Jan O. Baier: Auf den ersten Blick kann es widersprüchlich erscheinen, wenn unter den vielen Klagen zum „Recht auf Vergessenwerden“ die verschiedenen Instanzen denselben Fall ganz unterschiedlich beurteilen. Doch die vielen zu berücksichtigenden Interessen und Rechtsgüter können im Einzelfall dazu führen, dass auch kleine Veränderungen in der Gewichtung zu einem anderen Endergebnis führen. Generell lässt sich durchaus grob festhalten, dass Instanzgerichte (Landgerichte, Oberlandesgerichte) sich häufiger einem Verbot von Äußerungen gegenüber aufgeschlossener zeigen, während vor dem Bundesgerichtshof und dem Bundesverfassungsgericht tendenziell die Pressefreiheit stärker betont wird. Große Verlage wissen dies im Übrigen und schöpfen daher häufiger den Instanzenzug voll aus.

Wenn eine Zeitung oder ein Journal in einem Bericht einen Namen einer Person in einem negativen Zusammenhang nennt, kann der/die Betroffene dann auf eine Löschung oder Unkenntlichmachung des Namens bestehen?

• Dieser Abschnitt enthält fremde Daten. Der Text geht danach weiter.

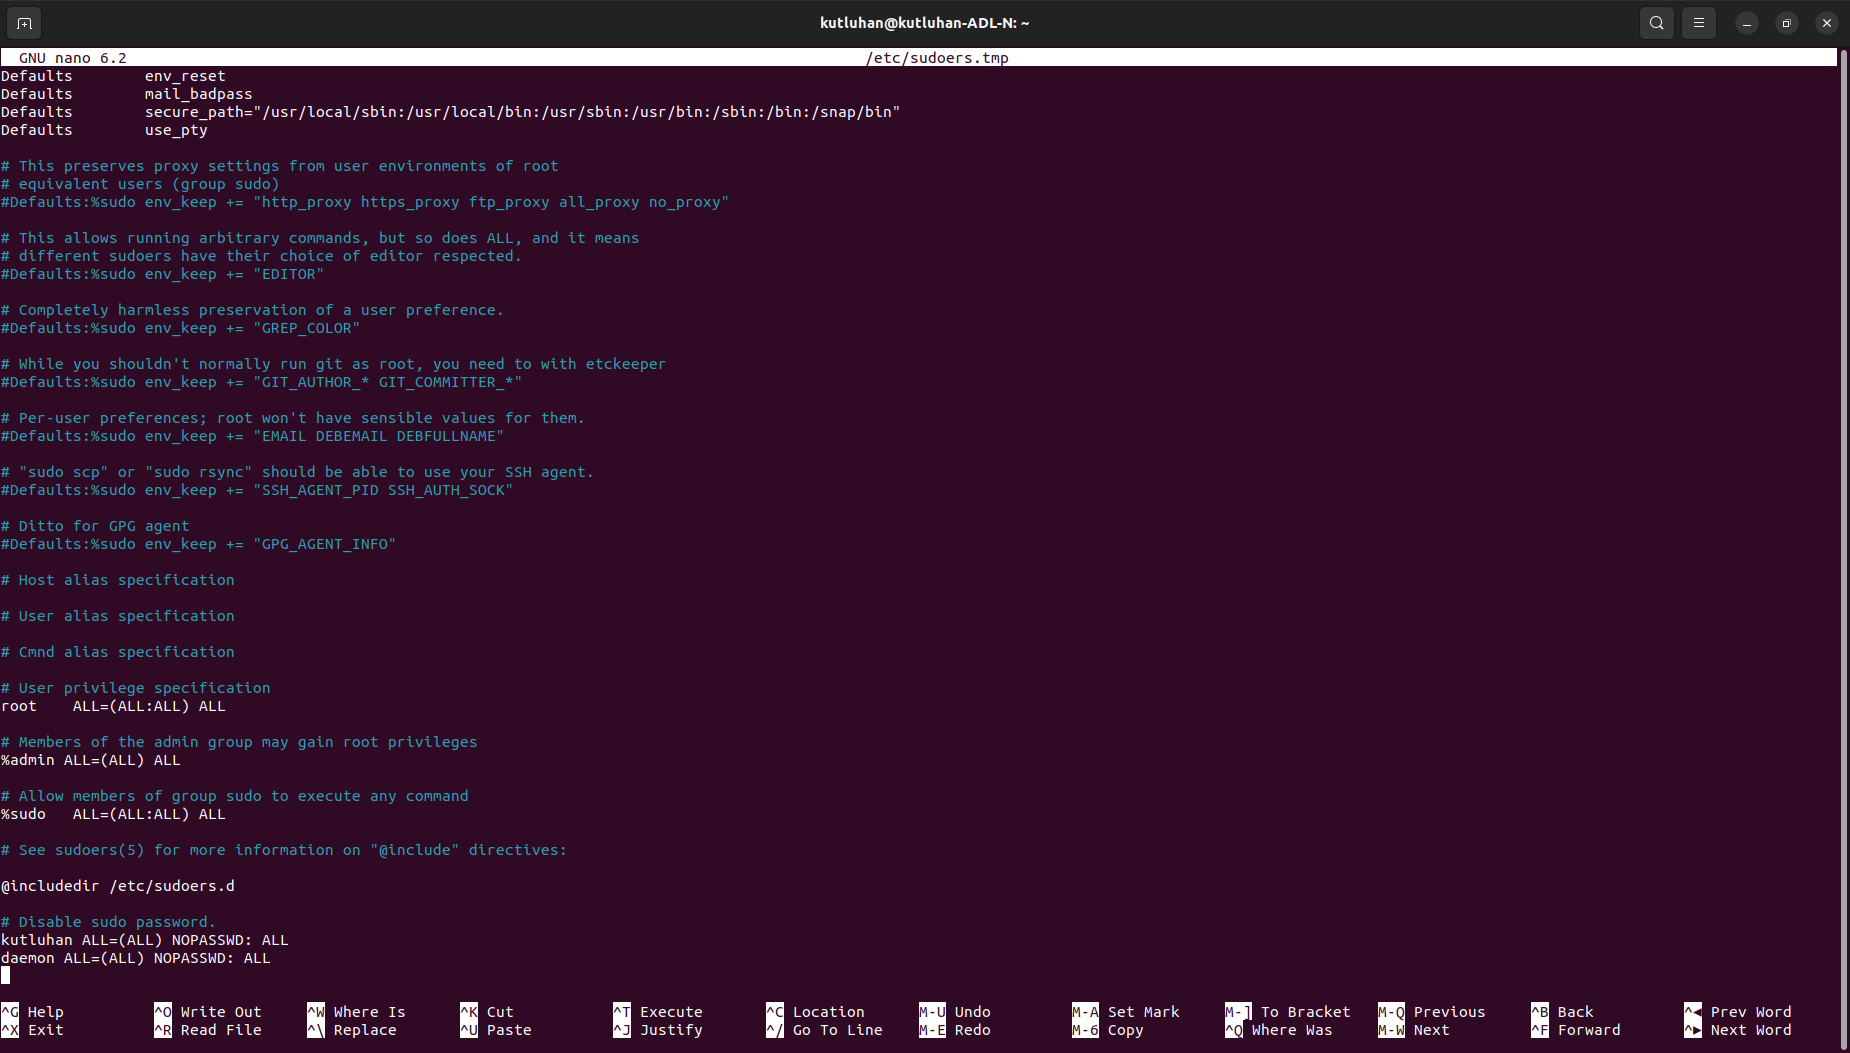The image size is (1850, 1053).
Task: Restore the terminal window size
Action: point(1786,23)
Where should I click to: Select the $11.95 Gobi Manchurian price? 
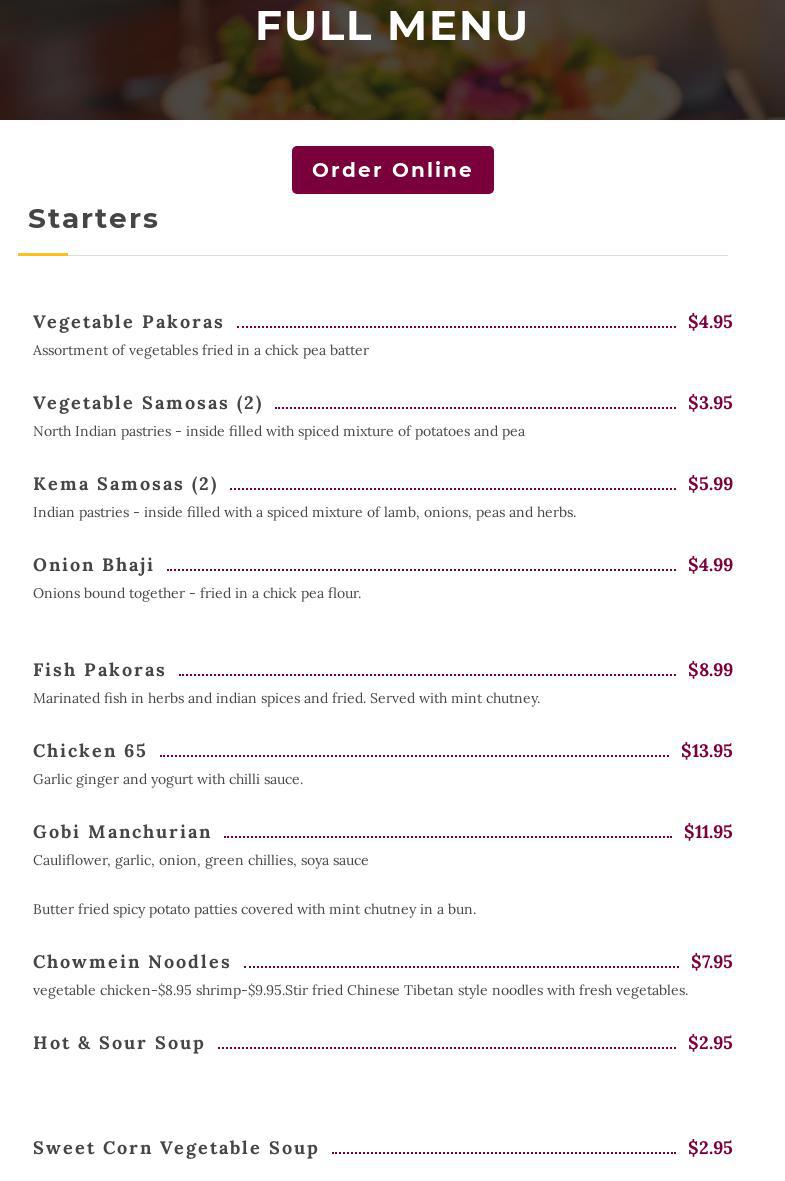pos(708,832)
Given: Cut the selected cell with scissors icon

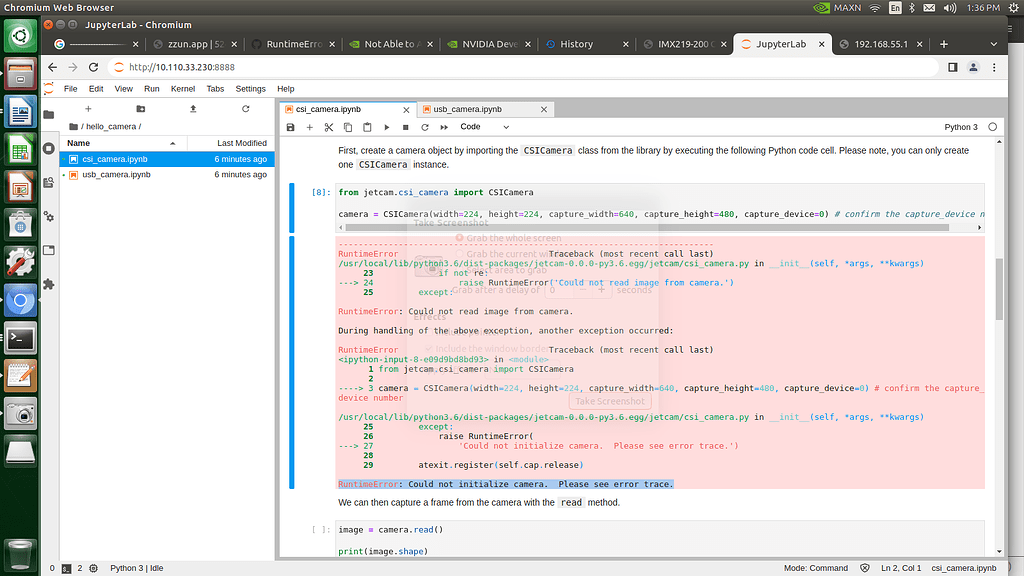Looking at the screenshot, I should point(329,127).
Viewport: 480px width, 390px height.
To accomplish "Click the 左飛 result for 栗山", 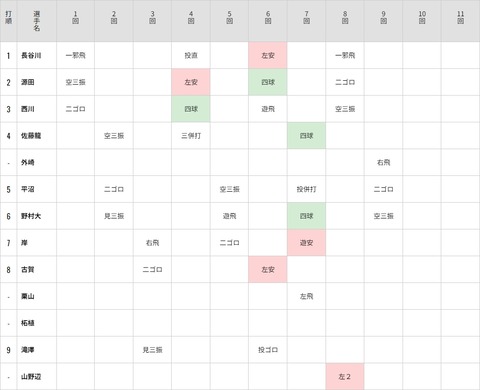I will pyautogui.click(x=306, y=296).

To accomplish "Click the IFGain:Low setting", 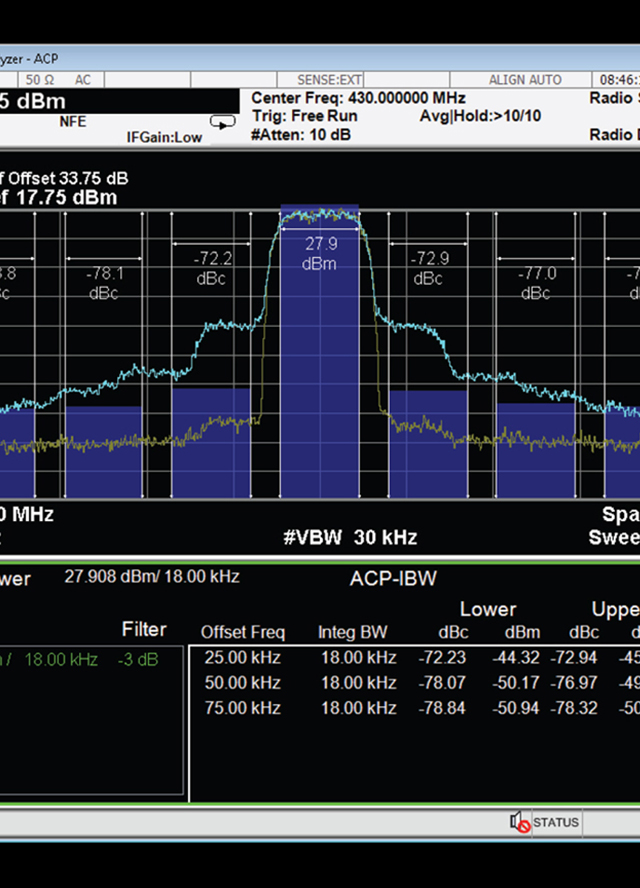I will pyautogui.click(x=164, y=137).
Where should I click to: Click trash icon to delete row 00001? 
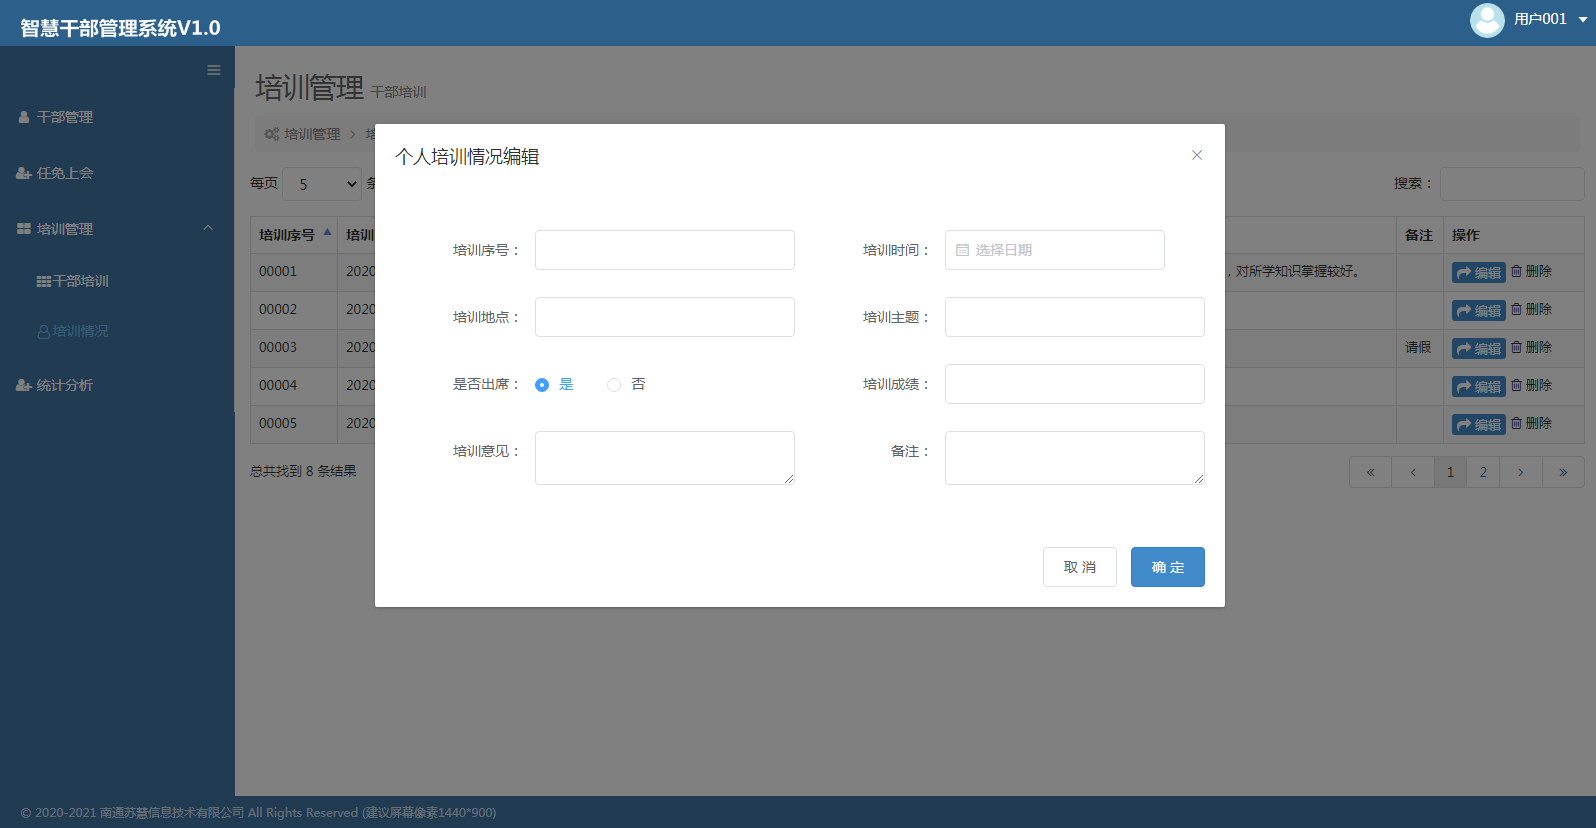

Jan O. Baier: Auch hier gilt: Eine pauschale Aussage lässt sich nicht treffen. Für die sogenannte Verdachtsberichterstattung gibt es allerdings einige Kriterien, die erfüllt sein müssen, damit die namentliche Berichterstattung über konkrete verdächtige Personen erlaubt ist. In Bezug auf die Tat und die Identität der Person muss demnach ein Informationsinteresse der Öffentlichkeit bestehen und der Verdacht darf nicht unbegründet sein, sondern es muss ein Mindestmaß an Beweistatsachen vorliegen. Darüber hinaus muss der Berichterstattung eine sorgfältige Recherche sowie die Möglichkeit zur Stellungnahme des Betroffenen vorausgegangen sein. Schließlich sollte es sich um eine wahrheitsgemäße Berichterstattung handeln, in der der Betroffene nicht vorverurteilt wird. Kommt man zum Ergebnis, dass die Interessen der betroffenen Person überwiegen, kann diese ihre Rechte auch gerichtlich durchsetzen und eine Löschung bzw. Unkenntlichmachung des Namens erwirken. In diesem Fall umfasst die Löschung im Übrigen auch die Auffindbarkeit des jeweiligen Artikels in Suchmaschinen. Der Verlag, der den Beitrag veröffentlich hat, muss dafür Sorge tragen, dass der Artikel mit namentlicher Nennung der betroffenen Person auch aus den Suchergebnissen verschwindet.

Herr Baier, vielen Dank für das Gespräch.